L’enquête menée en novembre 2023, dans le sillage d’un plan interministériel contre le harcèlement scolaire, a démontré que 5 % des écoliers du CE2 au CM2, 6 % des collégiens et 4 % des lycéens sont considérés comme victimes de harcèlement, a précisé la nouvelle ministre lors de son premier déplacement, au collège Robert-Schuman de Reims (Marne). « Un élève ne doit pas venir dans son établissement scolaire la peur au ventre, mais au contraire le sourire aux lèvres », a encore ajouté Nicole Belloubet.

Vers un « baromètre annuel du harcèlement en milieu scolaire »

« En milieu scolaire, le harcèlement est le fait, pour un élève ou un groupe d’élèves, de faire subir de manière répétée à un camarade des propos ou des comportements négatifs voire violents », expose le service statistique de l’Education nationale, qui a exploité un échantillon représentatif de 17.000 questionnaires soumis à un total de 7,5 millions d’élèves du CE2 à la terminale.

Les conclusions de l’étude révèlent par ailleurs qu’une part non négligeable des élèves doit faire l’objet d’une vigilance accrue face au risque de harcèlement, soit 19 % des écoliers du CE2 au CM2, 6 % des collégiens et 5 % des lycéens.

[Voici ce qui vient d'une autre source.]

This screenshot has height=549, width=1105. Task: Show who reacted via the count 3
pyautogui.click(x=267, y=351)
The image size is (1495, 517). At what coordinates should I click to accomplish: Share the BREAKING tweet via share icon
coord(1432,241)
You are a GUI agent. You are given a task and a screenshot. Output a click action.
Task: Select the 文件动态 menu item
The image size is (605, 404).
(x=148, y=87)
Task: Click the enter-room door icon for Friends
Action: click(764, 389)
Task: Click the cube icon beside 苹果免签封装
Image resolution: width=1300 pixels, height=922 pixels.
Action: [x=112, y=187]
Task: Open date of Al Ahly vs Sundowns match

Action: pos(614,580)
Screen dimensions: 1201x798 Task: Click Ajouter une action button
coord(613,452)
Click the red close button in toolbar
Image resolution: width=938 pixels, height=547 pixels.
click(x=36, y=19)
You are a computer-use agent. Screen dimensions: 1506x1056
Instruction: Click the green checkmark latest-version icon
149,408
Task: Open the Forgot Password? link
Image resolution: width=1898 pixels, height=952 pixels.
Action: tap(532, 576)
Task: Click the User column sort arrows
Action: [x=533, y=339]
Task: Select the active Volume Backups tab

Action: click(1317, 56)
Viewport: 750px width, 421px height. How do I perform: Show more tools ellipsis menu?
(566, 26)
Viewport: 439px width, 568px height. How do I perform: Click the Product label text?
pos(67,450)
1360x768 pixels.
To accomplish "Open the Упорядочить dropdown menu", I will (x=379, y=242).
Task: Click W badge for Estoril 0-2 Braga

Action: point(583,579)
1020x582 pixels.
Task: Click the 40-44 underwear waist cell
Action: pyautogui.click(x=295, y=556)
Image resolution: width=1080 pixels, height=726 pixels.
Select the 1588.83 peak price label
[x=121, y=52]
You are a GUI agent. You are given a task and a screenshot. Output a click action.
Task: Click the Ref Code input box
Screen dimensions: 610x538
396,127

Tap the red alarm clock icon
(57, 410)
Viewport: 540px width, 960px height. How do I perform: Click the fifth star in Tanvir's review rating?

Ces chiffres sont à mettre au regard d’un précédent chiffrage abondamment relayé par la presse et les responsables politiques faisant état d’une moyenne d’un élève sur 10 concerné par le harcèlement scolaire.

Cette vaste enquête sera désormais menée chaque année sous la forme d’un « baromètre annuel du harcèlement en milieu scolaire » destiné à suivre l’évolution de ce phénomène, a annoncé la nouvelle ministre de l’Education.

Série de drames

Le gouvernement a dévoilé fin septembre un plan interministériel de lutte contre le harcèlement scolaire, promettant une « mobilisation générale » contre ce « phénomène massif ».

Cours d’empathie, confiscation du portable dans les cas graves, exclusion des élèves harceleurs sur les réseaux sociaux : l’exécutif a affirmé faire de la lutte contre le harcèlement scolaire sa « priorité absolue » pour la rentrée 2023 après une série de drames comme le suicide de la jeune Lindsay dans le Pas-de-Calais ou d’un adolescent, Nicolas, dans les Yvelines.